Os atormento, me doy cuenta de ello; estoy celosa, ridículamente celosa; no transcurre casi ni un sólo día sin que un nuevo objeto se convierta, para mí, en la fuente de un nuevo dolor. La Señorita de L…, la Señorita de C…, han llevado, una tras otra, la desesperación a mi seno. Hoy, es el turno de la Señora de B… ¿Me equivoco, estoy en lo cierto? No lo sé; no quiero saberlo. Os justificaréis sin duda esta vez como en las demás ocasiones, con ello me basta. Os creeré, me digáis lo que me digáis. ¡Guárdeme el cielo de poner en duda las palabras del hombre al que he entregado mi corazón! Pero si esta serie de recelos tuviera que alterar vuestro amor, me moriría; me moriría por la pena, tan sólo, de haberme granjeado una desdicha tan terrible. No puedo, sin embargo, vencer lo que siento; no me es posible, en verdad. Y no os dejo ver más que una pequeñísima parte de mis tormentos. Estas violentas emociones tienen un algo de pudor que impide mostrarlas a plena luz del día. Conocéis por fin todo el exceso de mi debilidad. 

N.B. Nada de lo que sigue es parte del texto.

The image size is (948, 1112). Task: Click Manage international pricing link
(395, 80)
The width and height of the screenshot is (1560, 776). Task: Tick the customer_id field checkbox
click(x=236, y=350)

Yo os amo, amigo mío, más de lo que nunca se ha amado; pero no transcurre ni un minuto de mi vida sin que una secreta ansiedad venga a entremezclarse con el encantamiento de mi pasión. Cuando estamos juntos en sociedad, la mínima frase o palabra que las normas de la buena educación os llevan a decir a otra mujer desata ya una sombría tormenta en mí. Si no me ofrecéis a mí la mano para ir de un salón a otro, mi inquieta mirada os persigue en medio de la muchedumbre; el más nimio azar que os hace desaparecer de mi vistas, me da temblores. Si estáis un rato sin aparecer, una nube me turba la mirada; no oigo nada, apenas me tengo en pie, y tan sólo recobro la conciencia cuando el dulce sonido de vuestra voz ha sonado de nuevo en mis oídos. Si elogiáis los ropajes o afeites de alguna mujer, un gesto involuntario me lleva al instante a echar una mirada a los míos. Su extrema simplicidad me deja consternada, y entonces me da por pensar (¡qué locura, la mía!) que tan miserable ventaja puede desposeerme de una parte de vuestra ternura. La libertad de estos juegos con los que se divierte la buena sociedad provoca en mi espíritu un desorden aún mayor; preveo con gran antelación qué cosa pueda dar pie, en ese círculo, a la mínima familiaridad, y como estos pensamientos se adueñan totalmente de mi persona, conservo apenas la porción de inteligencia necesaria para poder compartir esas frívolas distracciones. La mera palabra “baile” me deja helada. El vals me parece la más horrenda profanación del amor. Me lo prohíbo con todo el mundo y, docenas de veces, la imagen de la mujer feliz que he visto así en vuestros brazos, y casi sobre vuestro pecho, me ha perseguido durante noches enteras.